◆ **Opdracht 1**
Vertaal deze zin uit de tekst over Disneyland in het Engels: "Voor de wereldtentoonstelling van New York in 1964 besloot een aantal grote bedrijven om de hulp van Disney in te schakelen om hun bijdrage te verheffen boven het niveau van het standaard wereldtentoonstellingspaviljoen."

Walt Disney was, zoals met veel zaken,
vroeg met het onderkennen van de kracht van
een dergelijke ‘attractie’, mits voorzien
van een flinke dosis Disney-kwaliteit en
sterrenstof. In de vroege jaren zestig had
Disney door de bouw én het ongelooflijke
succes van Disneyland zijn vakgebied weten
uit te breiden van (animatie-)films tot
revolutionaire ‘rides’. Toch was het
Disneyland van die jaren heel anders dan
dat van nu; een aantal ‘signature-rides’
die tegenwoordig iedereen ziet als de basis
van elk Disney ‘Magic Kingdom’ ontbrak.
Interessant is wellicht dat de basis van
een aantal van deze rides niet zozeer ligt
in een ontwerp dat speciaal voor Disneyland
werd gemaakt, maar bij een aantal bedrijven
dat besloot de concurrentie de loef af te
steken.
|
o Dead men tell
no tales... zeker deze ex-piraat
uit de Disneyland Paris-versie van
'Pirates' niet. |
Voor de wereldtentoonstelling van New York
in 1964 besloot een aantal grote bedrijven
om de hulp van Disney in te schakelen om
hun bijdrage te verheffen boven het niveau
van het standaard
wereldtentoonstellingspaviljoen. Voor
General Electric ontwikkelde Disney de
‘Carousel of Progress’, maar de echte
klapper was de attractie voor de Pepsi Cola
Company: ‘It’s a Small World’. In een
artikel over de New York World’s Fair van
’64-’65 lezen we:
|
Perhaps the most novel corporate
pavilion was Pepsi Cola's. It was a
tunnel of love style water ride
developed by Walt Disney called
"It's a Small World - A Salute to
UNICEF." In various areas were
familiar scenes like France's
Eiffel Tower, a Dutch windmill and
India's Taj Mahal. The animated
figures danced and played with
animals while they sang, in various
languages, the song "It's a Small
World." |
|
De overdekte ride, waarin bezoekers vanuit
met waterkracht voortgestuwde bootjes
taferelen konden bewonderen, was zo’n enorm
succes dat deze na de World’s Fair, in
1966, opende in Disneyland, California.
Zakenman als Disney was, had hij uiteraard
de contracten zo weten op te stellen dat
hij de juiste rechten hiertoe zelf in
handen had.
Tegelijk met de ontwikkeling van ‘It’s a
Small World’, werkte Disney en zijn
imagineers ook aan een minder ‘zoete’
attractie die het piratenleven zou
uitbeelden. Piratenfilms waren in de tijd
een hot-item, en het leek Disney een ideaal
thema voor een wat stoerdere ride die ook
de dappere jongetjes van Amerikaanse
modelgezinnen zou kunnen boeien.

◆ **Opgeslagen vermeldingen uit een collectie**

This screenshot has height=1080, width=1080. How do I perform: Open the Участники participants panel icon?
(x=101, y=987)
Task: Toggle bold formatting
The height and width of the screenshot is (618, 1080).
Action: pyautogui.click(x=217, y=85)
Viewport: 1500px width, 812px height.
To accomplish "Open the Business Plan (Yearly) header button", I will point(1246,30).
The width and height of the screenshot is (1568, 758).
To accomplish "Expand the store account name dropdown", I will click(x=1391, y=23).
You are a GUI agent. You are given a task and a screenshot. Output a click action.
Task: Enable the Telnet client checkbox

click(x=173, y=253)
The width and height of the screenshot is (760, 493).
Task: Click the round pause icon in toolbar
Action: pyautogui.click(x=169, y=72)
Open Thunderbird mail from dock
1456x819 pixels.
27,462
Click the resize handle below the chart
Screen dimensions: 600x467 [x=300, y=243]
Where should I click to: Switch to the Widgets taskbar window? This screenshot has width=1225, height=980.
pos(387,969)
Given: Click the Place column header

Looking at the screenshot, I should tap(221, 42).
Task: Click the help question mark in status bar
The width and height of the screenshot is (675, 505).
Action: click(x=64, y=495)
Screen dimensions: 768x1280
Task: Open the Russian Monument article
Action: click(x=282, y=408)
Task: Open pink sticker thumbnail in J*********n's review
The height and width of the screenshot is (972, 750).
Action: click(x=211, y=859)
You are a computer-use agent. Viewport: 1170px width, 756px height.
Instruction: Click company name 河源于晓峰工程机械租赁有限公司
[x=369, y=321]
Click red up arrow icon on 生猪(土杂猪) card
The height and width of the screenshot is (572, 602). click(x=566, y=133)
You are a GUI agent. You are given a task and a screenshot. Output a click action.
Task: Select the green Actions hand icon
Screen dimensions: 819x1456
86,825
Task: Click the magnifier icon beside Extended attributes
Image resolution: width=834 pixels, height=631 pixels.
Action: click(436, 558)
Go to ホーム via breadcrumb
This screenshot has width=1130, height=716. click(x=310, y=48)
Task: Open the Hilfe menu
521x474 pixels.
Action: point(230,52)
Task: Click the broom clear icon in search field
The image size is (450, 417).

◆ **Opdracht 2**
Zet het deel van de vermeldingen dat begint bij de eerste regel ervan en eindigt met de regel waarin "pos(387,969)" staat, om in een genummerde lijst. Laat lege regels weg.

◆ **Geschreven antwoord 1**
For the 1964 New York World's Fair, a number of large companies decided to enlist Disney's help to raise their contribution above the level of the standard world's fair pavilion.

◆ **Geschreven antwoord 2**
1. This screenshot has height=1080, width=1080. How do I perform: Open the Участники participants panel icon?
2. (x=101, y=987)
3. Task: Toggle bold formatting
4. The height and width of the screenshot is (618, 1080).
5. Action: pyautogui.click(x=217, y=85)
6. Viewport: 1500px width, 812px height.
7. To accomplish "Open the Business Plan (Yearly) header button", I will point(1246,30).
8. The width and height of the screenshot is (1568, 758).
9. To accomplish "Expand the store account name dropdown", I will click(x=1391, y=23).
10. You are a GUI agent. You are given a task and a screenshot. Output a click action.
11. Task: Enable the Telnet client checkbox
12. click(x=173, y=253)
13. The width and height of the screenshot is (760, 493).
14. Task: Click the round pause icon in toolbar
15. Action: pyautogui.click(x=169, y=72)
16. Open Thunderbird mail from dock
17. 1456x819 pixels.
18. 27,462
19. Click the resize handle below the chart
20. Screen dimensions: 600x467 [x=300, y=243]
21. Where should I click to: Switch to the Widgets taskbar window? This screenshot has width=1225, height=980.
22. pos(387,969)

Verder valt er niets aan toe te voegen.